L’Onera étudie les propriétés de filtrage des nanostructures métalliques. Vue au microscope électronique à balayage de «micro-ponts» (gris sombre) en suspension dans le vide (zones noires). Chaque bande est large d'environ 5µm.
Une autre application importante concerne la mise en forme de faisceaux de lumière, notamment pour les rayonnements laser intenses. " Notre équipe a développé un concept original d’analyse de la surface de l’onde, qui donne déjà de très bons résultats, indique Riad Haidar. Et nous pensons que les nanostructures métalliques permettraient d’en améliorer encore les performances. Ces dispositifs permettent aussi de modifier la forme du faisceau à volonté, par exemple en sélectionnant certaines longueurs d’onde, ou en rendant certaines zones plus ou moins intenses."
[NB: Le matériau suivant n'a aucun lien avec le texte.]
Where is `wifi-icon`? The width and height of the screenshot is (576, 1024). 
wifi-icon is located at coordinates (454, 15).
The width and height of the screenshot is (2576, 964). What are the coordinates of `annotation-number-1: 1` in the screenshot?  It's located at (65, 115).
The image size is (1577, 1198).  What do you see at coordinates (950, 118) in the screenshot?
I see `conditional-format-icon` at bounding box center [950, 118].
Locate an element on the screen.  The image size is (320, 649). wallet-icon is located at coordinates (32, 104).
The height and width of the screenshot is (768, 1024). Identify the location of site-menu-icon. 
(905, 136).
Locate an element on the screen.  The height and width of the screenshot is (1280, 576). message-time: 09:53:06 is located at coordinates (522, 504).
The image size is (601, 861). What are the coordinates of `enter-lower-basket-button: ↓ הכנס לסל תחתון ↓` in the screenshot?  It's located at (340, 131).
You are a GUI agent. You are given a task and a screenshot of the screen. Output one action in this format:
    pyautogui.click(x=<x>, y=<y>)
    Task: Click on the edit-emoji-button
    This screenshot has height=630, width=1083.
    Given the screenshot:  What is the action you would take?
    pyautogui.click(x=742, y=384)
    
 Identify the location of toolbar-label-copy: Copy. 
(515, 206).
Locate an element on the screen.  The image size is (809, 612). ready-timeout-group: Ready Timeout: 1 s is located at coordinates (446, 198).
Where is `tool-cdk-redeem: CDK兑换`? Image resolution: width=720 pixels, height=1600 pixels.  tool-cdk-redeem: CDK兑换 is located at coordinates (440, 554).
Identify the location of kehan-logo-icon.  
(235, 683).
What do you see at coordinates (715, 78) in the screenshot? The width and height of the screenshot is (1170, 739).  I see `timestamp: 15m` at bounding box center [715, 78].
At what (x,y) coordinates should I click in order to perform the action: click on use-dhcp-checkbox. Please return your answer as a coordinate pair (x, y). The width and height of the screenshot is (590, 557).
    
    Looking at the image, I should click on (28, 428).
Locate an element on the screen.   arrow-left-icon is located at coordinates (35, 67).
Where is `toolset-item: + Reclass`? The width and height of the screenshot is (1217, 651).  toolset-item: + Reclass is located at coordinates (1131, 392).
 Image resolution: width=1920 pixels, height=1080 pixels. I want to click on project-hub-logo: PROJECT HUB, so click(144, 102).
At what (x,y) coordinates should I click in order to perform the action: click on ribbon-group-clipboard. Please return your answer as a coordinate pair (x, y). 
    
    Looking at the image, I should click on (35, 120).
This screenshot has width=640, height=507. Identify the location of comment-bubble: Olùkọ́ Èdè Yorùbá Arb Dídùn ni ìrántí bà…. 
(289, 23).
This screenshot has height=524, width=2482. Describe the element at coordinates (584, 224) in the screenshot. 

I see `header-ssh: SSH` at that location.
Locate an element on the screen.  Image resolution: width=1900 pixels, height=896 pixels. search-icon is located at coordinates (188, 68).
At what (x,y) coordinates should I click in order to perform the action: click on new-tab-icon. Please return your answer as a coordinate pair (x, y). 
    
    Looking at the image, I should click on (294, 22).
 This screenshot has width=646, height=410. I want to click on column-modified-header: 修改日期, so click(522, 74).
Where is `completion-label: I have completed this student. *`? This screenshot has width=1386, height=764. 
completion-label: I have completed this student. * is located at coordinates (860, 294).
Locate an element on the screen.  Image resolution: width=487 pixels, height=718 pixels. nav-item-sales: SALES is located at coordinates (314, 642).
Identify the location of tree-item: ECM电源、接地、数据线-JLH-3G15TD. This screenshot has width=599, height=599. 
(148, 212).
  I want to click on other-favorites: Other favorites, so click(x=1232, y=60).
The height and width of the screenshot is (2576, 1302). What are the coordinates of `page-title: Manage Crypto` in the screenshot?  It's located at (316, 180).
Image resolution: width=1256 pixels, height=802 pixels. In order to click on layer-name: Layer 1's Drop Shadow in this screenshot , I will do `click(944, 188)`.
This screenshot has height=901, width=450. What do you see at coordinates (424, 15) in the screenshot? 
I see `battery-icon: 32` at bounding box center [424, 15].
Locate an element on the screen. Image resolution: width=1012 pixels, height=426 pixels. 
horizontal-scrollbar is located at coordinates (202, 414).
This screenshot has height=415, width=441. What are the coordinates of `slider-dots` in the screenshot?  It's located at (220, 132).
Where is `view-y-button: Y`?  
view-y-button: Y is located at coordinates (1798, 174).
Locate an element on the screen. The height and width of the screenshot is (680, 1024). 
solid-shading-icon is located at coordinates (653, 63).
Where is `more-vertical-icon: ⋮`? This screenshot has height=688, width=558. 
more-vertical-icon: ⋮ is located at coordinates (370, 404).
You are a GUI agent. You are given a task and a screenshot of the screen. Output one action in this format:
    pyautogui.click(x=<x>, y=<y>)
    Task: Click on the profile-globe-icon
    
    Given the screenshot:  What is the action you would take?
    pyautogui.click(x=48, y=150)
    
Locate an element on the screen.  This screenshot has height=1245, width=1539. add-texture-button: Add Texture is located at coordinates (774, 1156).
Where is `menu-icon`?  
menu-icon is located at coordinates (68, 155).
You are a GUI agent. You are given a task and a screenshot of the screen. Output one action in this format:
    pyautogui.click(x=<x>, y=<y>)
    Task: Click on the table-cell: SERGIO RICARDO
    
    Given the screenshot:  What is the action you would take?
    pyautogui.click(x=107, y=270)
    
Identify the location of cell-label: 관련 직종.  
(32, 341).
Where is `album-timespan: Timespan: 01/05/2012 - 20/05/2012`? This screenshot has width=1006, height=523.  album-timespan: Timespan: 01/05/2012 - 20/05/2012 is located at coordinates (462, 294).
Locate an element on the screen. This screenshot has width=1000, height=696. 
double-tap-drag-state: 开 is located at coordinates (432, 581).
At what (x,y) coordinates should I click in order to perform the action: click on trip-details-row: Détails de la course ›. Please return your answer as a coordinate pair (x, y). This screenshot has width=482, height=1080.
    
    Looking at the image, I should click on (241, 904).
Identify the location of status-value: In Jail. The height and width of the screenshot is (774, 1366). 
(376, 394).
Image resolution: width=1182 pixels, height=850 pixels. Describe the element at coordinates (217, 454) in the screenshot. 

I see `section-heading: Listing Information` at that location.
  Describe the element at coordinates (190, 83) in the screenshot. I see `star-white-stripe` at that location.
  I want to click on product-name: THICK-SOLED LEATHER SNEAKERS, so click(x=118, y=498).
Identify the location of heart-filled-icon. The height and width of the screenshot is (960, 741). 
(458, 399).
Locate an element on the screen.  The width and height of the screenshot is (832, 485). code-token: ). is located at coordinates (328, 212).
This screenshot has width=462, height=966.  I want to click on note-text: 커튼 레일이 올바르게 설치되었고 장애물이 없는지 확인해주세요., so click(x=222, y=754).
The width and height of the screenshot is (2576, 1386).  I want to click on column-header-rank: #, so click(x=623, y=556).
Les cellules photovoltaïques, qui convertissent la lumière du soleil en électricité, pourraient aussi bénéficier des progrès de la nanophotonique : des nano- ou micro-antennes pourraient piéger la lumière au voisinage de la cellule solaire, et offrir ainsi un meilleur rendement. De même, des micro-antennes à plasmons permettraient d’améliorer la sensibilité des détecteurs infrarouge. L’Onera a proposé à l’Agence nationale de la recherche un projet en ce sens, baptisé Antares (antennes à résonances de plasmons).
Cécile Michaut, journaliste scientifique.